加えて、俺はそれほど堂島と親しくはなく、互いに相手のことに興味を持っていないと思っていたので、堂島がそんな嘘をつくほど俺に歪んだ感情を持っていたらしいことを知って愕然とした。
「堂島か……」
「――で、お前はそれを信じたと」
西森先輩の細められた目で睨み付けられて、枡田先輩は小さくなって俯いた。
「まるで見て来たように話すからさ……」
枡田先輩の言い訳めいた言葉に西森先輩は大きく息を吐き出した。
「で、例えばそれが本当だったとして、枡田は3年の先輩には何も思わねぇの?」
「……え?」
「幻滅なりするだろ、普通」
「あぁ……いや、なんか橋谷が強引に言い寄った風に聞いてたから」
「それで橋谷が全部悪いって?」
「えぇっと……」
「『えぇっと』じゃねーよ。目の前にいる橋谷をよく見ろ。そんなことするような奴に見えんのかよ」
西森先輩の指摘に、また枡田先輩と波多先輩の視線が俺に向けられる。だが、もうその目に怒気はなく、焦りと戸惑いに揺れていた。

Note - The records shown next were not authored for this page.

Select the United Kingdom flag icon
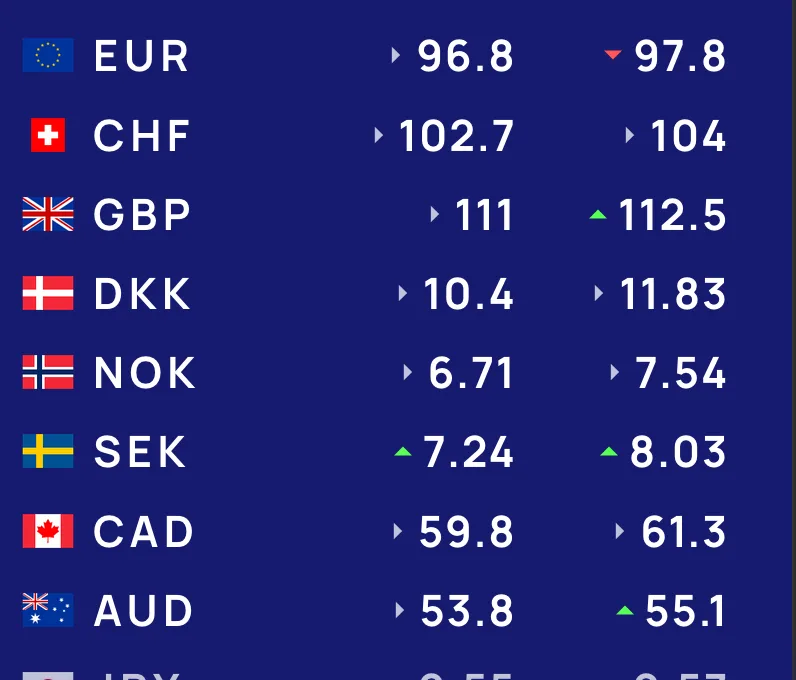The image size is (796, 680). tap(48, 214)
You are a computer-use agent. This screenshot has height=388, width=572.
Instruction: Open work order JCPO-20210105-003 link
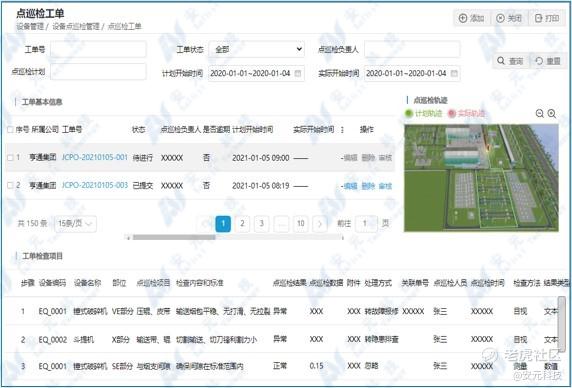[x=95, y=186]
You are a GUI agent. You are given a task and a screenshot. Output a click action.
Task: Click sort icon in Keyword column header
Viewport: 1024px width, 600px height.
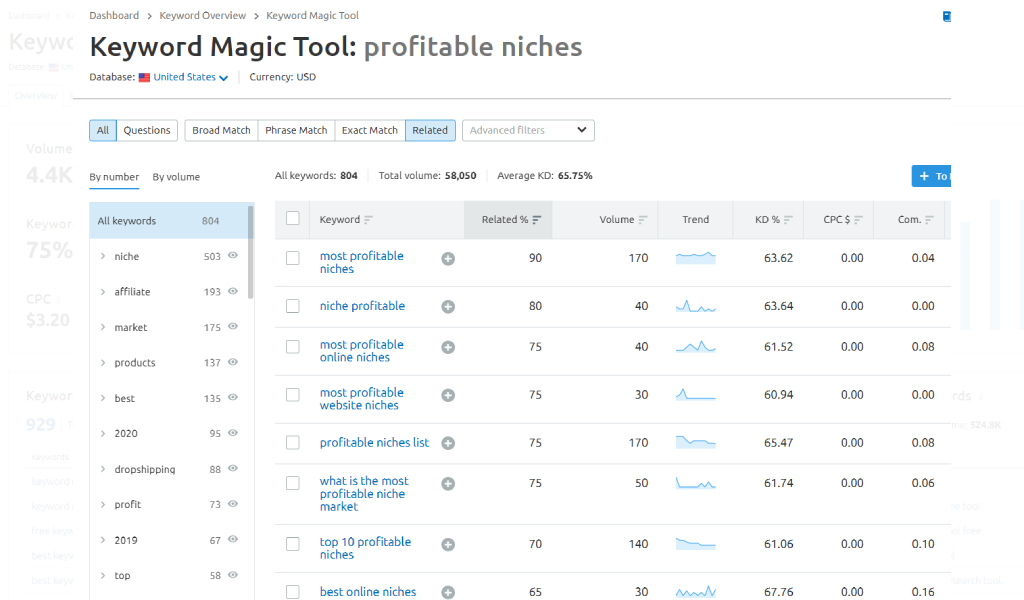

しかし意外だ、と俺も同様に戸惑った。「そんなことするような奴に見えるのか」という問いはつまり、「自分はそんなことするような奴に見えない」ということで、西森先輩はある部分では俺をよく知ってて信頼している、と言えなくもない。
好意らしい好意を持ってなかった俺のことを、そんな風に見てくれていたことに申し訳なく思ってしまう。
西森先輩は戸惑う2人の様子を見て、またひとつ息を吐いた。
「1年に振り回されやがって。で、橋谷。殴られただけか?」
「……足を踏まれました」
俺の言葉に西森先輩が舌打ちする。舌打ちの意味が分からなくて、俺はまた何か悪いことでも言ったかと思ったが、
「利き足じゃなくて良かったね」
そう八坂先輩が言うので、舌打ちの意味を理解した。
つまり、スポーツする上で大事な足を踏みつける行為に、西森先輩は腹を立てたのだ。
「枡田と波多は反省が見えるまで試合には出さねぇ。それと1週間ペナルティだ。練習には来い。だが普段の練習には参加させない。――わかったな」
つまり無期限、無条件でレギュラーから外され、加えて1週間は部員との練習には参加できず、2人だけの特別メニューでもさせられるのだろう。
有無を言わさない西森先輩の指示に、枡田先輩と波多先輩は項垂れながら頷いた。
「で、橋谷は週末練習に来なくていい。月曜からはマネージャーの補佐をしろ。動ける範囲でな」
「はい……」
「この事は一応顧問には伝える。堂島の嘘の部分は言うつもりはない。だが、堂島の嘘は先輩を貶めるような内容だし、それを信じたお前らも同罪だ。これ以上、先輩を貶めるようなことを言うなら、マジでおれがお前らのケツ蹴り上げてやっから覚えてろ」
怒鳴り上げるでもなく静かに、だが強い怒りを込めた西森先輩の恫喝に、同学年だというのに枡田先輩と波多先輩はさらに身体を縮めて首を振った。